With a distinguished faculty in the principal disciplines and an array of special professorships, the Faculty of Theology in Göttingen ranks among the most research-intensive institutions of its type in Germany. Its leading position is founded in no small part on the Faculty’s close cooperation with the Academy of Science and with other institutions outside the University, both in Germany and abroad. It is further strengthened by Graduiertenkollegs and other forms of graduate education.
The research activities of the Faculty cluster around two focal points.
The first focal point lies in the area of the historical disciplines (Biblical Studies and Church History). In addition to the commentary and book projects of the regular professors, one should mention here third-party funded research projects that are flanked by research-oriented initiatives in graduate education: the Septuagint Institute (critical edition of the Greek Old Testament), the Qumran Institute (compilation of a lexicon elucidating the vocabulary of the non-biblical texts among the Dead Sea Scrolls), Scripta Antiquitatis Posterioris ad Ethicam REligionemque pertinentia (SAPERE, edition and commentary on ethical, religious, and philosophical texts from the Roman imperial era that have received little scholarly attention to date), the Patristic Commission (editions of Christian authors of Late Antiquity), Centrum Orbis Orientalis, and the Center for Medieval and Early Modern Research; in the area of graduate education, the Graduiertenkolleg GK 896 "Götterbilder-Gottesbilder-Weltbilder. Polytheismus und Monotheismus in der Welt der Antike" ("Concepts of the Divine and of the World. Polytheism and Monotheism in Antiquity"), the network Old Testament Studies: Epistemologies and Methodologies (OTSEM, in cooperation with the Faculties in Aarhus, Helsinki, Lund, and Oslo).

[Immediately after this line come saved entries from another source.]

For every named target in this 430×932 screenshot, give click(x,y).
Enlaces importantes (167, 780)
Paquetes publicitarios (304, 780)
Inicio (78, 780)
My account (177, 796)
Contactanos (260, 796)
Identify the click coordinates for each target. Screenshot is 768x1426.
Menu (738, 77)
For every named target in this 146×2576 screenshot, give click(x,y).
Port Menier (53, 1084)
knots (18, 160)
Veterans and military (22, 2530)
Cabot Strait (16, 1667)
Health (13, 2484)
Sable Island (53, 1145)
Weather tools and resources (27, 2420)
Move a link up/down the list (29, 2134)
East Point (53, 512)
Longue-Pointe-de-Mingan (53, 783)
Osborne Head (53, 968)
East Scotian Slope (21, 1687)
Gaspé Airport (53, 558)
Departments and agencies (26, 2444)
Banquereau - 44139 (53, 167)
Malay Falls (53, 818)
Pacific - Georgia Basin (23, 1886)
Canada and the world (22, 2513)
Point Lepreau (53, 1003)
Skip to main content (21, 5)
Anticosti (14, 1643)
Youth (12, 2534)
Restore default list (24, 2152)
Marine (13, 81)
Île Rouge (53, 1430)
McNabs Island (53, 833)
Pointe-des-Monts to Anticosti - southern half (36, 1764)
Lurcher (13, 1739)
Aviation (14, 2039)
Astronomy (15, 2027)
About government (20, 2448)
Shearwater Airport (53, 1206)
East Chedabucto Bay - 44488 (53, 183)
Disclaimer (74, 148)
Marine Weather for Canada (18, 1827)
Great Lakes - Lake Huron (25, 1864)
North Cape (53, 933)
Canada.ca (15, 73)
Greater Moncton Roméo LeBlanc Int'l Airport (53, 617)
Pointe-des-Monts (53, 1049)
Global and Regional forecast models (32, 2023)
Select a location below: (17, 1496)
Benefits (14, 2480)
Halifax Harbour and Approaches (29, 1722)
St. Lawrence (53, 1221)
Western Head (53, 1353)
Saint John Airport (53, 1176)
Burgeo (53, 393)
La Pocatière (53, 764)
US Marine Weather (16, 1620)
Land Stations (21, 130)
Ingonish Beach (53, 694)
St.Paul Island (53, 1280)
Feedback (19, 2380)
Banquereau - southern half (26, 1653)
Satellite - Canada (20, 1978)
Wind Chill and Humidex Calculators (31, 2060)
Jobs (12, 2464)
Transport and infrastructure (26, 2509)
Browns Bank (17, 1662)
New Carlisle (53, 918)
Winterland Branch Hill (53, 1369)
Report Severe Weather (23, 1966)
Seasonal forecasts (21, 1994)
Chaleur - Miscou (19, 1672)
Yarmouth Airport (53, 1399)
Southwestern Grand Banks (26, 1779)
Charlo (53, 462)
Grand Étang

The second focal point lies in the area of Systematics (Dogmatics and Ethics), Practical Theology, and Religious Studies. Here questions that arise from the modern "organizational society" concerning the presence of believers in social (particularly intermediary) institutions, in (new) religious movements, and in organizations shaped by Christian faith are investigated through discourse analysis as well as through historical and empirical methodologies. The following research projects and collaborative endeavors, which are funded in whole or in part by third-party sources of different types, should be noted: The DFG Project "Ethik und Organisation: Zu weltanschaulich-konfessionellen Bedingungen und kommunikativen Strukturen ethischer Entscheidungen in klinischen Ethik-Komitees" ("Ethics and Organization: On Ideological-Confessional Conditions and Communicative Structures of Ethical Decisions in Clinical Ethics Commissions"); the BMGS Research Project "Patient als Partner—Tumorpatienten und ihr Mitwirken bei ethischen Entscheidungen" ("Patient as Partner—Tumor patients and their Part in Ethical Decisions"); the FEST-Research Group, "Arbeit am Lebensbegriff" ("Work on the Concept of Life"); empirical and theoretical research on church affiliation in the sphere of the Protestant Church in Germany (EKD); empirical research in education, conducted in part within the framework of the Zentrum für empirische Unterrichts- und Schulforschung (ZeUS) "Lernende Lehrerbildung" (Center for Empirical Research in Education, "Adaptive Teacher Education"; sponsor organization for German scholarship); and the research network New Religious Movements. In the future, many of these projects will be linked together in the research network "Glaube-Ethik-Organisation" (Faith-Ethics-Organization). Research-oriented graduate education e.g. will be supported by the Graduiertenkolleg GK 1507 "Expertenkulturen des 12. bis 16. Jahrhunderts" ("Expert Cultures from the Twelfth to the Sixteenth Century"). The advanced course of studies (MA) "Theologie und Leitung" ("Leadership and Theology") will also influence research in this focal area.